Said Molly :
Just to make sure there is no misunderstanding/hard feeling, you started sighting
OK, well thats is, as you say, new to me. I even tried firing up my wife's windows box and tried it. And it seems that Windows does in fact allow spaces in dir names so everyone else in the world must be wrong. Wow !
Oh well, i should have been more explicit i guess (although if you interpret it as such, you've seen the exact positions of those spaces). No spaces allowed at the start or end of a folder name. They get automatically chopped off.
and that directories are separated with a backslash (and not a slash).
That I assumed was a typo but was too polite to comment.
The kindergarten answer.
I am sure that was not meant as an insult, Molly has been far to helpful in the past.
Indeed, it was not meant as an insult (that is why i edited my post shortly after to elaborate en be more precise as i realized too late that that answer alone could be taken as an insult).

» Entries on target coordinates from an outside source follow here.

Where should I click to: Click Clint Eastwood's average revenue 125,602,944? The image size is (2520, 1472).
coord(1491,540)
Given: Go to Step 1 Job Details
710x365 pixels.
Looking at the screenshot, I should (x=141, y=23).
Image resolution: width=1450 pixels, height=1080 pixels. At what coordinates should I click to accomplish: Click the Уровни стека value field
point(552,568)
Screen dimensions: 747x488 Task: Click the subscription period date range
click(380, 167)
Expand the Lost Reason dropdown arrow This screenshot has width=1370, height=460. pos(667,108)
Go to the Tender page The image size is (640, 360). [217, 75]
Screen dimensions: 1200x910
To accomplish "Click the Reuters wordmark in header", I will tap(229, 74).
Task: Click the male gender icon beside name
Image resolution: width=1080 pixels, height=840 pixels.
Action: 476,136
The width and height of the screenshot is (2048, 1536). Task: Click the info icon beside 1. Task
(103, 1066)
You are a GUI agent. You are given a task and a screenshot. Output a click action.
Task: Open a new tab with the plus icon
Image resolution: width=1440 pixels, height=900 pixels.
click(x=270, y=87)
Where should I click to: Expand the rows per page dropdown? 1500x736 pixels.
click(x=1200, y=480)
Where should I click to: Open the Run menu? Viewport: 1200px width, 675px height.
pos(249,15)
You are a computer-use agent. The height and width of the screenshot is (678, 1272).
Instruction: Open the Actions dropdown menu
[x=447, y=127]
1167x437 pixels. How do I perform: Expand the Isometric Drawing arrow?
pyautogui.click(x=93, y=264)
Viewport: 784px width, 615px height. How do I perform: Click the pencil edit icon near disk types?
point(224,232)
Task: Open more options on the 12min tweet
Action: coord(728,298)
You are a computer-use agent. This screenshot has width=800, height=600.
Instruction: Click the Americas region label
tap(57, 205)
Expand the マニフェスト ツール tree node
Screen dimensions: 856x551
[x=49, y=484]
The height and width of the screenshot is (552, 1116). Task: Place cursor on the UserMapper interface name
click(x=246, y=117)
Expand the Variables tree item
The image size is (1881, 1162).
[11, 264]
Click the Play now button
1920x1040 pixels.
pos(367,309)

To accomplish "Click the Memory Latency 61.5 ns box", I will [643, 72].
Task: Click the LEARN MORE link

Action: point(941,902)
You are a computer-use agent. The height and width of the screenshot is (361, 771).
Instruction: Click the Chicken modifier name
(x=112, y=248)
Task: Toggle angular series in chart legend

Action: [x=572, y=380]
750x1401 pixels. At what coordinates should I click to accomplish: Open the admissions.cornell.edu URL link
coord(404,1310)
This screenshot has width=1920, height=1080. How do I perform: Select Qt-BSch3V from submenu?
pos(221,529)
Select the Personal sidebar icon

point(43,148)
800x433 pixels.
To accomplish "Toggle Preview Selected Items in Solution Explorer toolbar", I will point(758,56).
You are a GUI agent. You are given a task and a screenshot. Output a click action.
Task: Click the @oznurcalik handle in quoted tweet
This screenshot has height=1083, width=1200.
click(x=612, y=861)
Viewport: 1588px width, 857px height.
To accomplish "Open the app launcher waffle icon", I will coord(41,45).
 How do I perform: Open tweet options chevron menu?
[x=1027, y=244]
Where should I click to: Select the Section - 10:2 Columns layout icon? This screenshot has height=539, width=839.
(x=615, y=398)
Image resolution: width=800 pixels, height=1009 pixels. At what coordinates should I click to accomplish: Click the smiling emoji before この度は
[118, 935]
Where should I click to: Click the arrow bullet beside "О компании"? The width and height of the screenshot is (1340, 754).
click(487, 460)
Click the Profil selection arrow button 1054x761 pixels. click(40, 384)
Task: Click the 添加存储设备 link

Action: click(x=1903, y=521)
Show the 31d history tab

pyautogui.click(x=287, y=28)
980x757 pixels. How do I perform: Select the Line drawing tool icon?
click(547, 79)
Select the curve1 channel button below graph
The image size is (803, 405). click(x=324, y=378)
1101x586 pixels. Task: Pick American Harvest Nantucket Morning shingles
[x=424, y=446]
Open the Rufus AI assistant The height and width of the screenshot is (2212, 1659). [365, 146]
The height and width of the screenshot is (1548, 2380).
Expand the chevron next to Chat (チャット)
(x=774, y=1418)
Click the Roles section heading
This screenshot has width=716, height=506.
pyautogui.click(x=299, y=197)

Since you are talking about newbie to development as a whole, i thought the official sdk documentation from microsoft on the subject of temp directories would be too technical to understand, hence the 'common people's blog-post with pictures and fancy colors' - approach instead.
As far as "an developer must understand windows temp system" I really must disagree. I sure don't (as I have just demonstrated). I build my code on Linux, cross compile on Linux and then take a windows binary over to my long suffering wife's computer and test there. I have really not used windows since Win97 (and Delphi 2).
With the risk of sounding as an insult again, that is your lack of education. and fwiw temp environment variable is present since dos times and was continued with first releases of windows, albeit still dos based.
My real point was that if we are to attract new users, they may well be, initially, non developers. Maybe, over time and with Lazarus's help, they will become developers if we don't scare them off. While capable of being a very powerful tool, Lazarus is also a great "first time" development system.
Although i understand your reasoning there, development really isn't for the faint-hearted and velvet glove approach. Expect many hours of reading through endless sdk's and (lacking) documentation. If you expect to be spoon-fed then you will never be able to progress as you block yourself from improving your own skills. Compare it with having sex.... or do you wish for people to be spoon-fed there as well ... so that they don't get scared off the first time ?
My 9yo grandson recently had great fun building a simple guessing game on Lazarus.
And i'm glad he was able to and hope he had lot's of fun (as well for those playing the game). I take it that the underlying message there was that a user like TS could have been 8 years old ? (i don't think so).